I also wanted to know if there are some mini projects that I can do on my own.

ANSWER.

I told at the very beginning of the class, that >>yes<<, you can propose your own project. On the other hand, my experience from the past was that most of the projects proposed by students were either trivial (simple state machines, simple logic for refrigirator control,etc.) or too difficult, or too difficult to explain to other students, and therefore useless for my class.

But, I am open to your suggestions. Some of the student proposed projects we use in this class and like them. For instance, the FIR filter, the CRPD, or the Hough Transform Machine.

I suggest you follow with the current projects. They have been selected from many projects in the class that I teach since 1990 as one that teach you a lot, but are relatively simple to complete. Eeach of them have been already completed and tested, and your class is just doing improvements.

So, I do not think my projects are too difficult. As the whole, they will cover state machines, controllers, complex multilevel logic, pipelined and systolic computers, SIMD machines and more.

QUESTION.

I haven't heard you announce a midterm or anything yet. When is the first Midterm?

ANSWER.

As I told in the first lecture, there are no homeworks, no midterms, no finals. The __entire__ grade is based on the three mini-projects:

(1) simple controller (Glushkov Machine) from CU and DP, no pipelining, no parallelism (example - Fibonacci Machine, Money Change Machine, simple Petrick Machine from Class - this is project # 2 this year).

(2) pipelined, iterative or systolic circuits (example, sorter, symmetric functions realized in 2D arrays, absorber, satisfiability machine - this was project #1 this year to give you more time to read and create)

(3) complete specialized DSP or image processing computer that will include knowledge learned in (1) and (2). This year this will be - Cube Calculus Machine or Satisfiability Machine, (or something new, if it will result from your good ideas). If nothing will arise, then it will be just more versions of Cube Calculus Machine and Satisfiability Machine. Each version for a group. You keep your old groups, unless you want to separate from the group, which I do not like, but I allow.

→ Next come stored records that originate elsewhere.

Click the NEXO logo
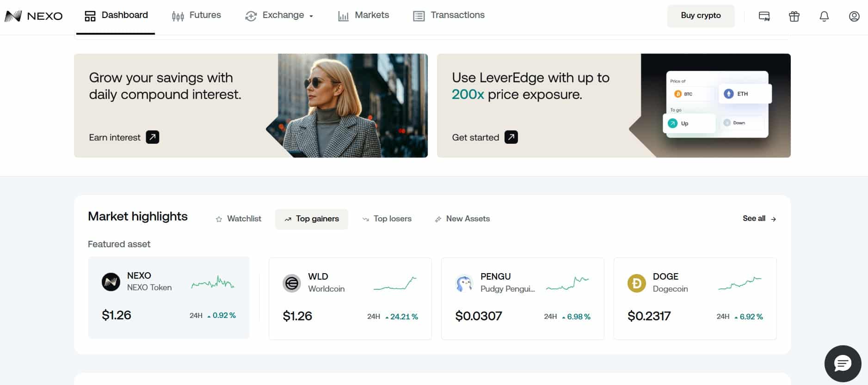 tap(34, 16)
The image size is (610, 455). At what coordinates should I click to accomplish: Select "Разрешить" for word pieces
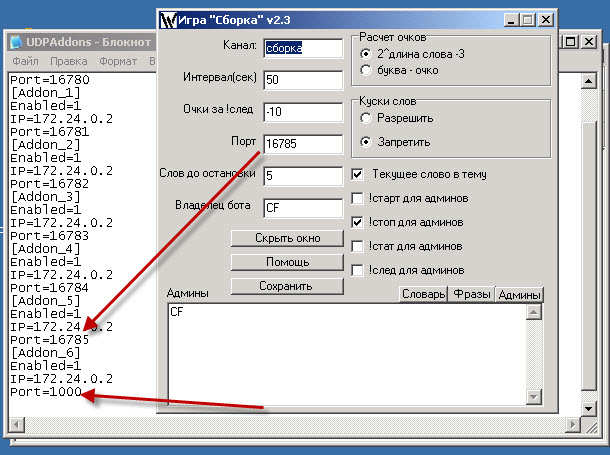point(366,118)
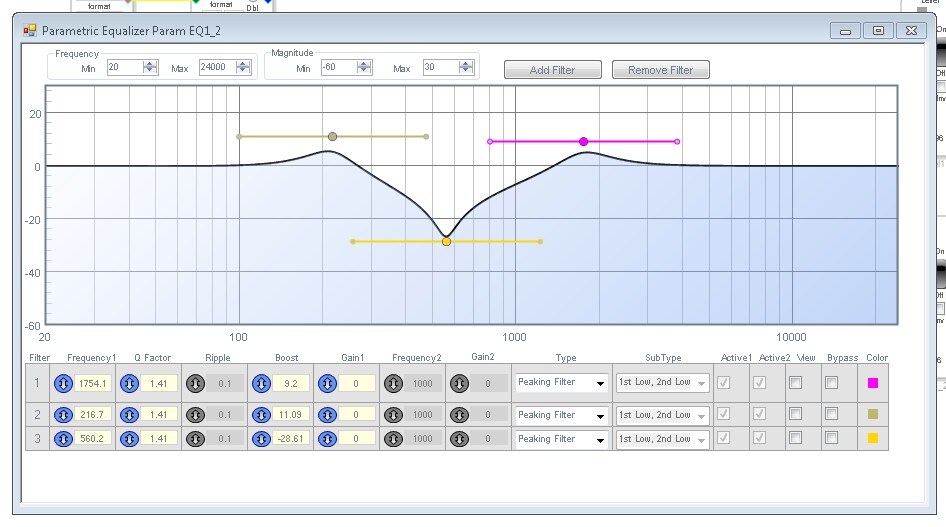Click Gain1 adjust knob for filter 1
This screenshot has width=946, height=527.
pyautogui.click(x=328, y=383)
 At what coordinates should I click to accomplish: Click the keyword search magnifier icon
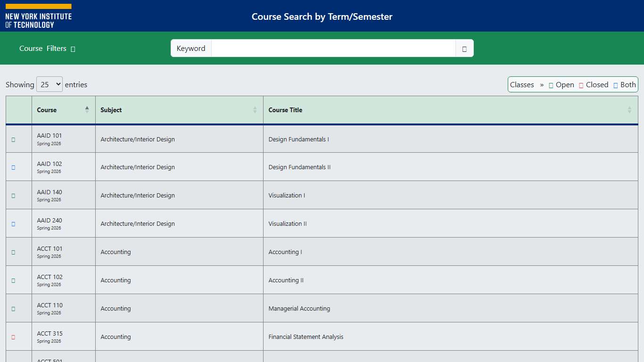(x=464, y=48)
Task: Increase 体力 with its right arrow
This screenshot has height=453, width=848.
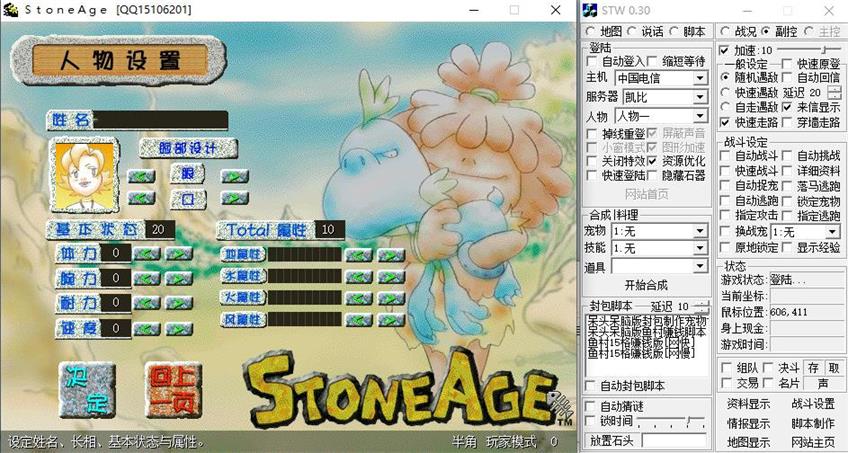Action: pyautogui.click(x=178, y=253)
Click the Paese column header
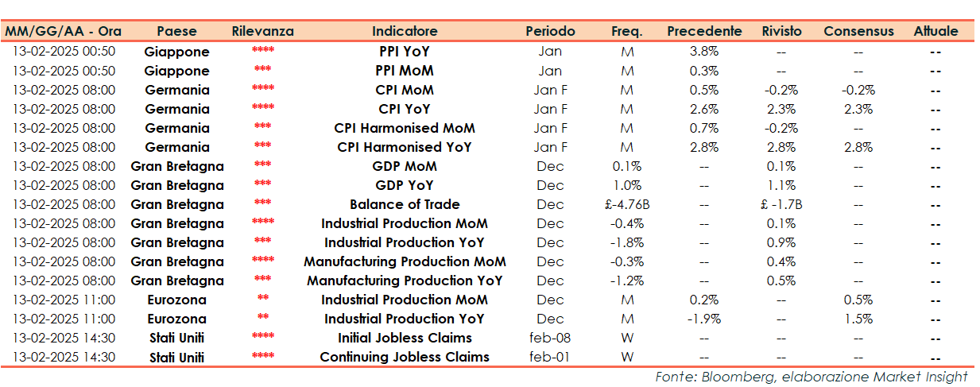This screenshot has height=387, width=980. click(176, 32)
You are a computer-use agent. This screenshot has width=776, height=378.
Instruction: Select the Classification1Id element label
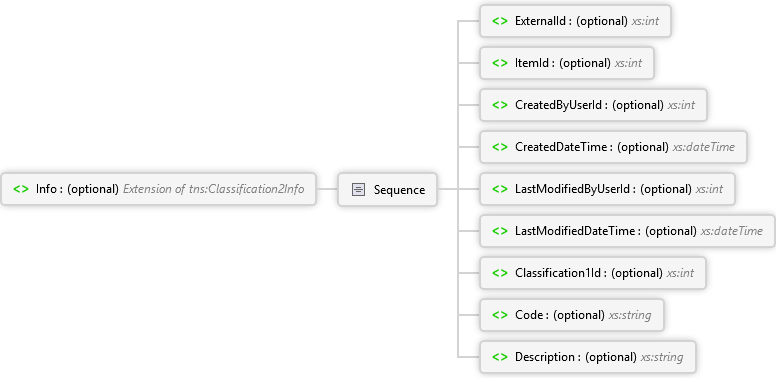pos(561,273)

Good circuits for sorter/absorber and satisfiability from (1) and (2) will be included in your final projects. This will perhaps require inter-group support and communication how to integrate and how to communicate. Good project reports should be written. One group already works with me to write a conference and journal paper related to their project (ask Pat Lech). The goal of these two machines is to solve Pattern Recognition problems in the last stages of real-time image processing, for instance for medical applications. One variant is to solve the exact ESOP minimization problem that nobody knows how to solve efficiently. This, if solved, is publishable in top journals such as IEEE Trans. on Computers.

It will be more on this in the class, but now my priority is to teach VHDL (first the priority was to teach basic design).

Please do not worry about your grade, my goal is to teach interesting projects using VHDL, and give students the feeling that they can do a complex digital design.

I understand that students from industry have less time than students from PSU. On the other hand they have more experience. So my grading of them is different. Everybody has chance for a good grade.

Please feel free to ask, if you have more questions.